Texto de origem
►
Nas previsões que o Expresso fez, no início de 2017, em matéria de política internacional, não previmos a imprevisibilidade de Donald Trump — uma personalidade que marcou o ano, mas não o esgotou
Ao tentarmos antecipar 2017, insistimos em questões que praticamente desapareceram dos noticiários — como Ucrânia e Cuba — e ignoramos problemas e personalidades que acabaram por marcar a agenda — como a Coreia do Norte e Emmanuel Macron. De resto, fizemos leituras certeiras sobre a Europa, o Médio Oriente e a América Latina. E preocupamo-nos com um possível genocídio, ainda que tenhamos errado a coordenada geográfica.
TRUMP VAI CUMPRIR O PRIMEIRO ANO DE MANDATO?
A dúvida prendia-se mais com a aparente impreparação do magnata para liderar o país mais influente do mundo do que por suspeitas de que algo extraordinário pudesse afastar Donald Trump da Casa Branca, como “uma tragédia, atentado ou outro acontecimento dramático”, escrevemos. Mas indícios de que a eleição de Trump pode ter beneficiado, decisivamente, de um conluio entre membros da sua campanha e personalidades próximas do Kremlin cobriram o seu primeiro ano de mandato com um manto de suspeição. Com uma investigação à possível interferência da Rússia nas presidenciais de 2016 a decorrer em Washington, a pergunta transita para 2018, com uma ligeira adaptação: vai Trump cumprir o segundo ano de mandato?
MERKEL SERÁ REELEITA?
Defendemos que sim, e assim foi. A 24 de setembro, a chanceler alemã foi reeleita para um quarto mandato. Mas tal como previmos também, a incógnita seria com quem formaria coligação. Já lá vão mais de três meses e a Alemanha continua sem governo. Abortadas as negociações com Verdes e liberais (a chamada coligação Jamaica), em janeiro Merkel tentará convencer Martin Schulz (Partido Social-Democrata) com as suas propostas.
XENOFOBIA CRESCE NA UE?
Achamos que poderia haver um “reforço dos discursos xenófobos” na Europa. Um dos barómetros a que podemos recorrer para perceber se assim foi é o desempenho de partidos nacionalistas e de extrema-direita em atos eleitorais, em que muitos se consolidaram como forças políticas de voto. Se, em França, Marine Le Pen (Frente Nacional) falhou a presidência, na Alemanha a extrema-direita, através da Alternativa para a Alemanha, entrou no Parlamento pela primeira vez desde a II Guerra Mundial. E na Áustria, o Partido da Liberdade da Áustria entrou para a coligação de governo liderada pelo conservador Partido Popular. Em Viena, a pasta dos Negócios Estrangeiros, do Interior e da Defesa, estão nas mãos da extrema-direita.
QUEM LIDERA A ESQUERDA EUROPEIA?
A esquerda europeia continua sem um timoneiro, situação acentuada com a saída de cena de François Hollande, em França. A dissolução do Parlamento italiano, esta semana — e, consequentemente, o fim do executivo liderado por Paolo Gentiloni (Partido Democrático, centro-esquerda) —, abre as portas ao regresso de Silvio Berlusconi (direita), nas eleições que se seguirão. Se assim for, Portugal e a sua fórmula original de governo — a qual, na Europa, ninguém fica indiferente, mas que ninguém consegue replicar — continuará só na aposta à esquerda.
◄
Registos
►
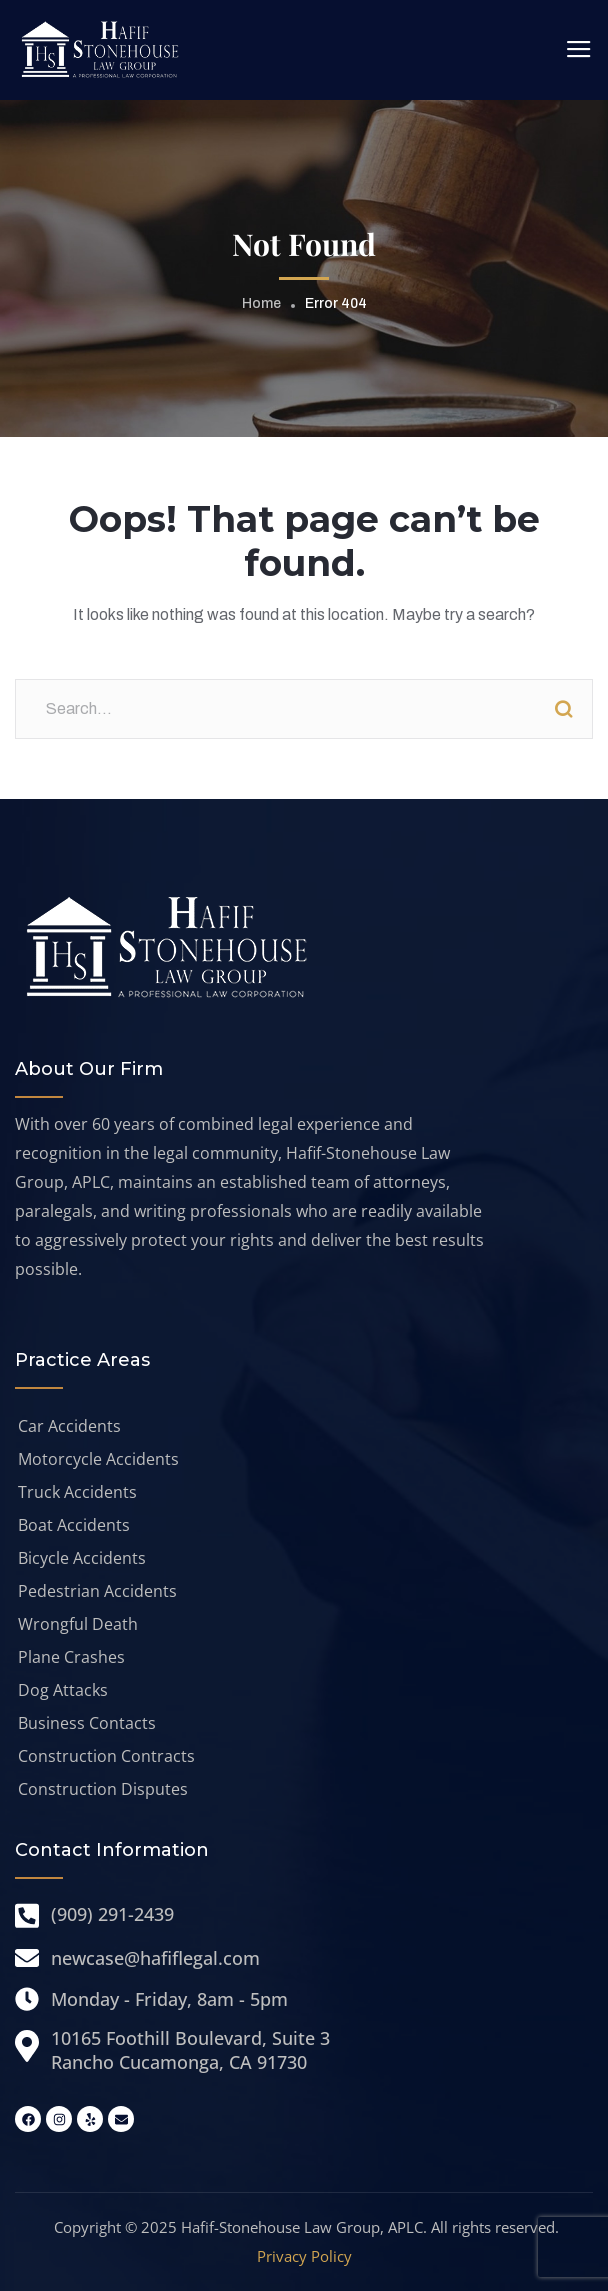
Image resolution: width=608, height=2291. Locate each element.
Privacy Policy (304, 2256)
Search (563, 709)
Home (261, 303)
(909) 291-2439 (112, 1914)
◄
Por favor, prossiga o texto sobre as previsões de política internacional para 2017 a partir da última frase apresentada. A listagem não tem qualquer papel nesta tarefa.

Resultado da tarefa
VAI MESMO HAVER UM BREXIT?
Apesar de destacadas personalidades britânicas, como o ex-primeiro-ministro Tony Blair, insistirem que é possível reverter o Brexit, o processo segue no sentido do divórcio. No início do ano, elencamos obstáculos que poderiam dificultar a saída do reino Unido da UE — processos judiciais, a reação da Escócia, a fronteira entre as duas Irlandas e o perigo do reacendimento da violência sectária. Mas, por enquanto, nem Londres pede a Bruxelas para ficar, nem Bruxelas pede a Londres que fique. Este será, com toda a certeza, um dos assuntos de 2018.
TENSÃO VOLTA AO LESTE DA UCRÂNIA?
Para Moscovo, projetar forças na Ucrânia e na Síria, simultaneamente, seria um esforço hercúleo, refletimos no início do ano. O tempo demonstraria que a prioridade da Rússia seria a Síria — o regime de Bashar al-Assad e, principalmente, a manutenção daquela posição estratégica no Mediterrâneo. A 11 de dezembro, Vladimir Putin foi à Síria dizer “missão cumprida” e anunciar o regresso a casa das tropas russas. Para seguirem para a Ucrânia, em apoio dos separatistas pró-Rússia
MAIS ATENTADOS NA EUROPA?
“A Europa é o alvo apetecível dos jiadistas do Daesh, cada vez mais acossados na Síria e no Iraque”, escrevemos no início do ano. Os factos confirmaram-no e ditaram que o Reino Unido foi o principal alvo, com cinco atentados em Londres (dois deles sobre as pontes de Westminster e de Londres) e um em Manchester, visando crianças e jovens que tinham acabado de assistir ao concerto de Ariana Grande. Em Espanha, 13 anos depois de Madrid, foi a vez de Barcelona ser atingida no coração, as Ramblas.
COMO EVOLUIRÁ A GUERRA NA SÍRIA?
Apesar do Daesh estar praticamente derrotado, a Síria continua longe da paz, com partes do território em posse dos rebeldes e Bashar al-Assad impiedoso, como desde o início, em relação ao seu próprio povo. “O país está feudalizado e o ditador depende cada vez mais da Rússia e do Irão”, projetamos. A Rússia está de saída da Síria. O aumento do protagonismo do Irão tem agitado Israel. Irá a guerra na Síria evoluir para um conflito regional pós-Daesh?
É DESTA QUE O DAESH É DESTRUÍDO?
Era uma morte anunciada no início do ano, sem se concretizar, porém, à custa de muito sangue — em batalhas no Médio Oriente (nas cidades iraquiana de Mossul e síria de Raqqa) e em atentados no Ocidente. Mais do que uma organização, com liderança e operacionais armados, o Daesh é, cada vezes mais, uma mundividência que conquista seguidores onde o Estado falha — como na desmembrada Líbia, no abandonado Sinai ou no cobiçado Afeganistão. Em Cabul, esta semana, o Daesh matou 40 pessoas num centro cultural xiita
MARINE VAI SER PRESIDENTE DE FRANÇA?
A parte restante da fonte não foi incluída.